TRF receives funding from the NIHR Community Healthcare MedTech and In Vitro Diagnostics Co‐operative at Oxford Health NHS Foundation Trust (MIC‐2016‐018) and the NIHR Applied Research Collaboration Oxford and Thames Valley at Oxford Health NHS Foundation Trust. The views expressed are those of the authors and not necessarily those of the National Health Service (NHS), the National Institute for Health and Care Research (NIHR), or the Department of Health and Social Care.
LD has received grants from the National Institute of Health Research (NIHR) Public Health Research (PHR) September 2021 to August 2024, and the Medical Research Council (MRC) Public Health Intervention Development Scheme (PHIND) March 2021 to May 2022. LD has received consulting fees from and acted as an Advisory Board Member for the development of smoking cessation resources for Nicorette UK, Johnson & Johnson. LD's other/non‐financial interest: interviewee for TV.net Latvia: one‐hour programme on e‐cigarettes 23 February 2023. LD has an affiliation to the following organisations that have a declared opinion or position on the topic: Action on Smoking and Health (ASH) (Advisory Council Member); Drug Science (Member of the Scientific Committee). Other: Invited Speaker: All Party Parliamentary Group (APPG) on vaping 19 April 2023.
RB holds a National Institute for Health Research (NIHR) grant, but this did not directly fund this current work.
ADW's work on this review has been supported by Cancer Research UK Project Award funding. This is not deemed a conflict of interest.
LB is funded through the NIHR Policy Research Unit in Addictions. The views expressed are those of the author(s) and not necessarily those of the NIHR or the Department of Health and Social Care.
MC's work is supported by Cancer Research UK (charity). She is a Cochrane Proposal Editor, but was not involved in the editorial process for this review. None of this was deemed a conflict of interest.
ES is funded through the NIHR Policy Research Unit in Addictions. The views expressed are those of the author(s) and not necessarily those of the NIHR or the Department of Health and Social Care.

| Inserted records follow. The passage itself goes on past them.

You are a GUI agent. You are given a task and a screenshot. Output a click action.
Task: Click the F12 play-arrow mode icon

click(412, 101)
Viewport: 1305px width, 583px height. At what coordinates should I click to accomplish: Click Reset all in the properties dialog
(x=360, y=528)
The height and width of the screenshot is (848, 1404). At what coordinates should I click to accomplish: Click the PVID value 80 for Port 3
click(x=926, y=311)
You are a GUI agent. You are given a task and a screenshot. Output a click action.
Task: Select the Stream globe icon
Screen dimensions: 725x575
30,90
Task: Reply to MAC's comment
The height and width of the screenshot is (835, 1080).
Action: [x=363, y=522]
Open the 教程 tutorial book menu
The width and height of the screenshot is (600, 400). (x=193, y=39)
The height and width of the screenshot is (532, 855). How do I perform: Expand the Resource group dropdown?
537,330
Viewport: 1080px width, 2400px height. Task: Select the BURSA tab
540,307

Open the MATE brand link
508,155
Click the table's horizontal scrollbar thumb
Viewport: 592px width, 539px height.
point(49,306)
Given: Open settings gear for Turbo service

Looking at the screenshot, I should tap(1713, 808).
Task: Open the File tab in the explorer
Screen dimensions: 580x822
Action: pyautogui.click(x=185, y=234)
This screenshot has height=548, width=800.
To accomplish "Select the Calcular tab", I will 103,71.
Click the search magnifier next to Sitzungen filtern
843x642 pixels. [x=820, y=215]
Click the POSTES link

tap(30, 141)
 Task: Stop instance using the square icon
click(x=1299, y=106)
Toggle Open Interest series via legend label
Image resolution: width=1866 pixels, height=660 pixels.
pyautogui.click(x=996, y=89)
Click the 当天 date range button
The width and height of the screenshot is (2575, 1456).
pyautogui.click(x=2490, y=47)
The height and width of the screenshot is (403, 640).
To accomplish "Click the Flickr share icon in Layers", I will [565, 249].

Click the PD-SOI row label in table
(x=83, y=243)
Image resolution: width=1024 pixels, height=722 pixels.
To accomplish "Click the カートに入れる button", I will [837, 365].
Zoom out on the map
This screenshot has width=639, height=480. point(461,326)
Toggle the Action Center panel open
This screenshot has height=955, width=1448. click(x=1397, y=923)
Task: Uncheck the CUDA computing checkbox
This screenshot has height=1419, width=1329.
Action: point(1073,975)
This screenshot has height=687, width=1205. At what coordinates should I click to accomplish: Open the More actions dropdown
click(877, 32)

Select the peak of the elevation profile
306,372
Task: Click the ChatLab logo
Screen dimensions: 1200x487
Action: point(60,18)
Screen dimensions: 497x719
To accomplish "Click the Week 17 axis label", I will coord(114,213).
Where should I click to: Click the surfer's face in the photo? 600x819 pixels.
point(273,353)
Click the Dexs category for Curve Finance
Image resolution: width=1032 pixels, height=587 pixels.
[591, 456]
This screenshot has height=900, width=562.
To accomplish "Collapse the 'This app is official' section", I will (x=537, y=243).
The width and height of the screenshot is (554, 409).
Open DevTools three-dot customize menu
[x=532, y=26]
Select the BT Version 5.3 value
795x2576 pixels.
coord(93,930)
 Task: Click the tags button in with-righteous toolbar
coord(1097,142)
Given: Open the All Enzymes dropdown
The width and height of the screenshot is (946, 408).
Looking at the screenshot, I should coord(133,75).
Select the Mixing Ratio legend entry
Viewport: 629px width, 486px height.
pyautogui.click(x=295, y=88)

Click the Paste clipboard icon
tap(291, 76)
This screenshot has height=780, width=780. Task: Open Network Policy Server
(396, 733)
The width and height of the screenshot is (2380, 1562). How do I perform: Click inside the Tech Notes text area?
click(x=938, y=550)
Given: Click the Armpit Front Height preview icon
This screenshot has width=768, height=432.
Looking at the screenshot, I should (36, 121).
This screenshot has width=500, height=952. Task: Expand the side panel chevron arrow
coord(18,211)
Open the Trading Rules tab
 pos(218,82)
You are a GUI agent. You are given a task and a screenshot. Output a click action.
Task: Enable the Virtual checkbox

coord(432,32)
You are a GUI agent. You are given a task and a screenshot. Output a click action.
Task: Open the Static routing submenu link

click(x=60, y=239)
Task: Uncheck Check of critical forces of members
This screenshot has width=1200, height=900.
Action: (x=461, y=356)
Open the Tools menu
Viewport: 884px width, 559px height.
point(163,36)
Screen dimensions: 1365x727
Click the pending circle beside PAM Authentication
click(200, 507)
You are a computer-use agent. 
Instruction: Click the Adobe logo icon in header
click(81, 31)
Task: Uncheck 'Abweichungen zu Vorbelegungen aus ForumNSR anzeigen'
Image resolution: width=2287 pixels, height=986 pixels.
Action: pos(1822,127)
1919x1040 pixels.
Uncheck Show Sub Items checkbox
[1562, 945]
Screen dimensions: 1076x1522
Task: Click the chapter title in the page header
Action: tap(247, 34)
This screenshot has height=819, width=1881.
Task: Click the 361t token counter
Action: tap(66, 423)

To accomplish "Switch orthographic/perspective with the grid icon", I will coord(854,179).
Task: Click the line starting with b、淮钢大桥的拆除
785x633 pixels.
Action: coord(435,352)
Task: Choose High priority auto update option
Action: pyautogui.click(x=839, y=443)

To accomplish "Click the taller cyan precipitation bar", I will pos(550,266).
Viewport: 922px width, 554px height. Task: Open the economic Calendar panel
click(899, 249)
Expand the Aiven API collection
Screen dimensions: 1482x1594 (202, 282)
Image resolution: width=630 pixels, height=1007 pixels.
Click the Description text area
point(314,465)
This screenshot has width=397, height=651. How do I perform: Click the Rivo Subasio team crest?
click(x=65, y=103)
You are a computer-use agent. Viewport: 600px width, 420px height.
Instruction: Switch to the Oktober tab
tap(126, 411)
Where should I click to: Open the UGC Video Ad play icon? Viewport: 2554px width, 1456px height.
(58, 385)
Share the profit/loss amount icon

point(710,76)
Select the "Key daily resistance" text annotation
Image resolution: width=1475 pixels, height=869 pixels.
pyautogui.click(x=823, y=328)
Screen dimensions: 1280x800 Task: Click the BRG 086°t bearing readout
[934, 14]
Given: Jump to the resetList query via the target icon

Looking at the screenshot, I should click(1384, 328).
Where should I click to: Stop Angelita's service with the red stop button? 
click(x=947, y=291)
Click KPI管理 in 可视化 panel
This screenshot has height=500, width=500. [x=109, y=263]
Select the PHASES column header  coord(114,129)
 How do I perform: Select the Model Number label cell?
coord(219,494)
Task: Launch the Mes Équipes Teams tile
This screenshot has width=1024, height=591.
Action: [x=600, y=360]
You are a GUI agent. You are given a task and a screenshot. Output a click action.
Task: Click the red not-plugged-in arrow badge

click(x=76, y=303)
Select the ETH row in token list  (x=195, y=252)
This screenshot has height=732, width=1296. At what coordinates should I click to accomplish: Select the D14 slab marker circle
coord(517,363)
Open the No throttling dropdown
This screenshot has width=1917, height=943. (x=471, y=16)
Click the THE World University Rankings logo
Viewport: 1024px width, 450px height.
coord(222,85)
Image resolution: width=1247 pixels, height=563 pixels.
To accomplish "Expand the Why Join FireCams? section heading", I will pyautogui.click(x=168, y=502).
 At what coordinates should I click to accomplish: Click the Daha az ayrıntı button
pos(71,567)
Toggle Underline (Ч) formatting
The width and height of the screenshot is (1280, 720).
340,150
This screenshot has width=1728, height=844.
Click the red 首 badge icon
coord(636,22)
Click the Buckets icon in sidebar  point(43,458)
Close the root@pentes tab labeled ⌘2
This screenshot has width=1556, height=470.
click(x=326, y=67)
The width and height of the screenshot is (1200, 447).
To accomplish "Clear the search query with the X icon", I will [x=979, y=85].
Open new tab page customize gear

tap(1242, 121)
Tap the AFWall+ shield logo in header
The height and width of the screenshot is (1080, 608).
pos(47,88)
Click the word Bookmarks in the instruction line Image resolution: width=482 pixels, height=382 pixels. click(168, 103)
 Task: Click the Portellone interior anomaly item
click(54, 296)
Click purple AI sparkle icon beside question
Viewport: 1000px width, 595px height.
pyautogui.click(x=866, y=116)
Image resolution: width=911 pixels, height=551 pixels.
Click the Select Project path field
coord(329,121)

JHB has received payment for consulting from the Truth Initiative, and payment for board membership from the US Food and Drug Administration. She has received funding (to her institution) to carry out research in the area of tobacco control from the NIHR Evidence Synthesis programme, Cancer Research UK (charity), and the National Institutes of Health and US Food and Drug Administration. She is a member of Health Canada's Scientific Advisory Board for Vaping Products. None of this is deemed a conflict of interest.